> [TASK]
Read the entries below and pull out each line with the string "Fagkveld".

--- TASK DATA Enclosed Below ---

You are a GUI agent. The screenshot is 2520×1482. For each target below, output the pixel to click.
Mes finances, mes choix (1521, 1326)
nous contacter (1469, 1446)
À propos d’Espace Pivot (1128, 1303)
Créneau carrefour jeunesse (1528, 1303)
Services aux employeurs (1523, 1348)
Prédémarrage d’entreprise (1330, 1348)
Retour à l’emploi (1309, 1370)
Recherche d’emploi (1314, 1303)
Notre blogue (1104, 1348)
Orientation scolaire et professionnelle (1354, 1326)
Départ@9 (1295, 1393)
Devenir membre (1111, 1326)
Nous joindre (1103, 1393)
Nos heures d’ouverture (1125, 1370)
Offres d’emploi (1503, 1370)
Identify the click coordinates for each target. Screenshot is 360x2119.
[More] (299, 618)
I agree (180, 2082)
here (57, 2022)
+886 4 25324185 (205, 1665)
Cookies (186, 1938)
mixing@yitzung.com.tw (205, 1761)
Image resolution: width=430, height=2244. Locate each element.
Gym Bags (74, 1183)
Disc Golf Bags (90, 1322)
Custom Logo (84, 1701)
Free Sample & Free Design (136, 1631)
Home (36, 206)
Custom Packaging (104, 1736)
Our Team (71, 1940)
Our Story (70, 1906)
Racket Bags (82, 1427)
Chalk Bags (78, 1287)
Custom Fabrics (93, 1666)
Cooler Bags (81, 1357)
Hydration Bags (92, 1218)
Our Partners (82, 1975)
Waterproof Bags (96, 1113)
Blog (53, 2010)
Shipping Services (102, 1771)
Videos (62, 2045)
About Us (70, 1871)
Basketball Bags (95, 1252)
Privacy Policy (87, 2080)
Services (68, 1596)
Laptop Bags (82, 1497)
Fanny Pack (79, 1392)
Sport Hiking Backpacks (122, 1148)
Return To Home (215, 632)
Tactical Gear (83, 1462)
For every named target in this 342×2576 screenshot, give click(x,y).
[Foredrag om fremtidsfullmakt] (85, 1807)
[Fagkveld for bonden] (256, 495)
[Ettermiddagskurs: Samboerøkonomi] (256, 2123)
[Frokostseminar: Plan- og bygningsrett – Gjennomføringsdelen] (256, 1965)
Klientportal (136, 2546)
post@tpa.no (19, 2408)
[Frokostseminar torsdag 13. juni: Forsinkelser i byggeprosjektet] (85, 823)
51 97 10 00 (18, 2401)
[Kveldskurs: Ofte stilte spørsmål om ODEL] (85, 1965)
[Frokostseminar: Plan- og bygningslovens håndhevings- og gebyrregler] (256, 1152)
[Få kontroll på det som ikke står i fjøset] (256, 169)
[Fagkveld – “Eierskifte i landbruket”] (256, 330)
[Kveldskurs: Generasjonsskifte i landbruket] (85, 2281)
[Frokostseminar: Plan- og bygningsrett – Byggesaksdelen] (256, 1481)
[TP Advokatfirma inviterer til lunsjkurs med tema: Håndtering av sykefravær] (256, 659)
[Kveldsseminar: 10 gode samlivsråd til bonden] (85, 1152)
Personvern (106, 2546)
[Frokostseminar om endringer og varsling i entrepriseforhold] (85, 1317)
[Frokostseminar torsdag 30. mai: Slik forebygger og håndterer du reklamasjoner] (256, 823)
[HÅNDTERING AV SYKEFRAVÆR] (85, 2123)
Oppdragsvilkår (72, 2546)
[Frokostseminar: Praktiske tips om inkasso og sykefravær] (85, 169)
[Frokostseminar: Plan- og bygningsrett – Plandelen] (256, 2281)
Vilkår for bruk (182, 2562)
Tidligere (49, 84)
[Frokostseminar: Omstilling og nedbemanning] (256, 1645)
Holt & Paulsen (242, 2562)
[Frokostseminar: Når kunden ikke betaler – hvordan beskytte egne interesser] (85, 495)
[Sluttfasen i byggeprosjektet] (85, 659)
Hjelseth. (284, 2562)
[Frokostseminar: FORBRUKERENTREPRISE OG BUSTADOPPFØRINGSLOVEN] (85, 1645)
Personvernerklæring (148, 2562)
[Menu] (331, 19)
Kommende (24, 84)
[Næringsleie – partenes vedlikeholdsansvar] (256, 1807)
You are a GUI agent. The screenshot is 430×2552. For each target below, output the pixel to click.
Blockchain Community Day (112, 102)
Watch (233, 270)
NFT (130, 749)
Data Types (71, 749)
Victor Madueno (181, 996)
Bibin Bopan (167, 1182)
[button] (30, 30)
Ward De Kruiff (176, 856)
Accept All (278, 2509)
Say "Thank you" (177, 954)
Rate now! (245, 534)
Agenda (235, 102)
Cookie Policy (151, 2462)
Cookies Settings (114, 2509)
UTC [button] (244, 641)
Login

--- End of Enclosed TASK DATA ---

> [RESPONSE]
[Fagkveld for bonden] (256, 495)
[Fagkveld – “Eierskifte i landbruket”] (256, 330)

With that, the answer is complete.